10.5 Lakehouse backfill
Lakehouse backfill often uses partition replacement, snapshot isolation, or versioned table publication.
Good targets support:
- immutable files
- table snapshots
- atomic commit
- schema evolution
- partition evolution
- time travel
- metadata inspection
Backfill on a lakehouse table should distinguish:
compute output files != publish table snapshot
This separation enables validation before commit.
11. Target Mutation Patterns
11.1 Append with run ID
insert into target
select *, 'bf-2026-07-04-001' as produced_by_run_id
from staging;
Use when target supports multiple output versions.
Add a view for accepted version:
create or replace view accepted_case_sla as
select *
from target
where output_status = 'ACCEPTED';
11.2 Replace partition
replace partitions dt=2025-01-01..2025-12-31
Validation before replacement:
- count check
- null check
- uniqueness check
- business reconciliation
- sample diff
- checksum by partition
11.3 Merge by key
Use only when key identity is stable and delete handling is explicit.
Output should include:
- key
- version
- operation
- valid/effective time if relevant
- source lineage
11.4 Publish pointer swap
case_sla_current -> case_sla_v20260704
Useful when table/view indirection exists.
Benefits:
- fast rollback
- visible publication moment
- easier validation
- consumers see a consistent cutover
11.5 Correction event publication
For event-sourced downstream systems, restating table rows may be wrong.
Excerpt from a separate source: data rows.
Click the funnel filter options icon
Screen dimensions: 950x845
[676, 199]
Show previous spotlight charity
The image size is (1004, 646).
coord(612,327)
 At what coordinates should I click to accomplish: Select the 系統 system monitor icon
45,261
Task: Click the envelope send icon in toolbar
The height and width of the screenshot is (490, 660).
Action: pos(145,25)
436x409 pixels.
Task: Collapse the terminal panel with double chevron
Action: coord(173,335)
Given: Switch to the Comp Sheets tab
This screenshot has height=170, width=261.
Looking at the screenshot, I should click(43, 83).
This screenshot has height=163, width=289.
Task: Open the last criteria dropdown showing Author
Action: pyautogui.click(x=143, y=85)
Publish correction events instead.
Example:
{
"eventType": "CaseSlaBreachCorrected",
"caseId": "C-101",
"correctsEventId": "evt-2025-00091",
"reason": "TIMEZONE_BUG_RESTATEMENT",
"oldBreachAt": "2025-04-10T00:00:00+07:00",
"newBreachAt": "2025-04-09T17:00:00Z",
"producedByRunId": "bf-2026-07-04-case-sla-v3-001"
}
Do not silently overwrite history when downstream meaning requires correction lineage.
12. Live + Backfill Concurrency
A dangerous scenario:
Live pipeline writes current data while backfill rewrites historical data.
Questions:
- Can live and backfill write the same keys?
- Which output wins?
- Is there a version ordering?
- Does the sink support concurrent commits?
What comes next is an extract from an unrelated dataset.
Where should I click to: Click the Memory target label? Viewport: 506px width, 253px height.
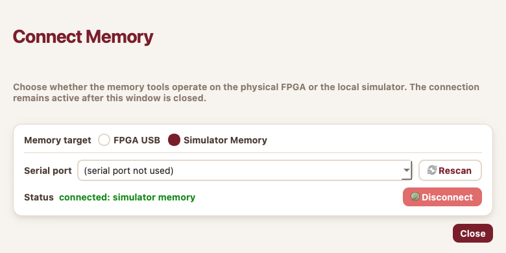coord(58,140)
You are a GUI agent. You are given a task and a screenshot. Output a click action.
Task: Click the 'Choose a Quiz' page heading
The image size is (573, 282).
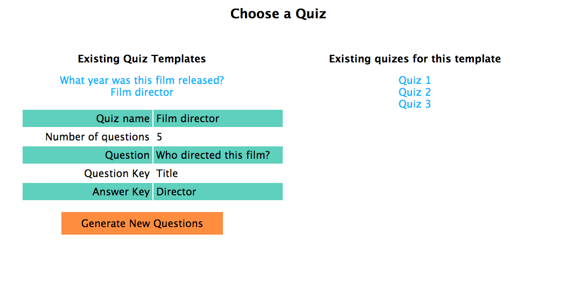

- Are downstream consumers aware of restatement?
Patterns:
12.1 Freeze target window
Block live writes for affected partitions/time range.
Pros:
- simple correctness
Cons:
- operational disruption
12.2 Versioned writes
Live and backfill write separate versions.
output_version = live-current
output_version = bf-20260704
Publish selects accepted version.
12.3 Last-writer-wins with run priority
Usually bad unless explicitly modeled.
12.4 Merge with event-time/version semantics
Backfill output can be accepted only if it represents a known correction version.
boolean shouldUpdate(Projection existing, Projection candidate) {
return candidate.sourceVersion().compareTo(existing.sourceVersion()) > 0;
}
But be careful: sourceVersion is not the same as processing time.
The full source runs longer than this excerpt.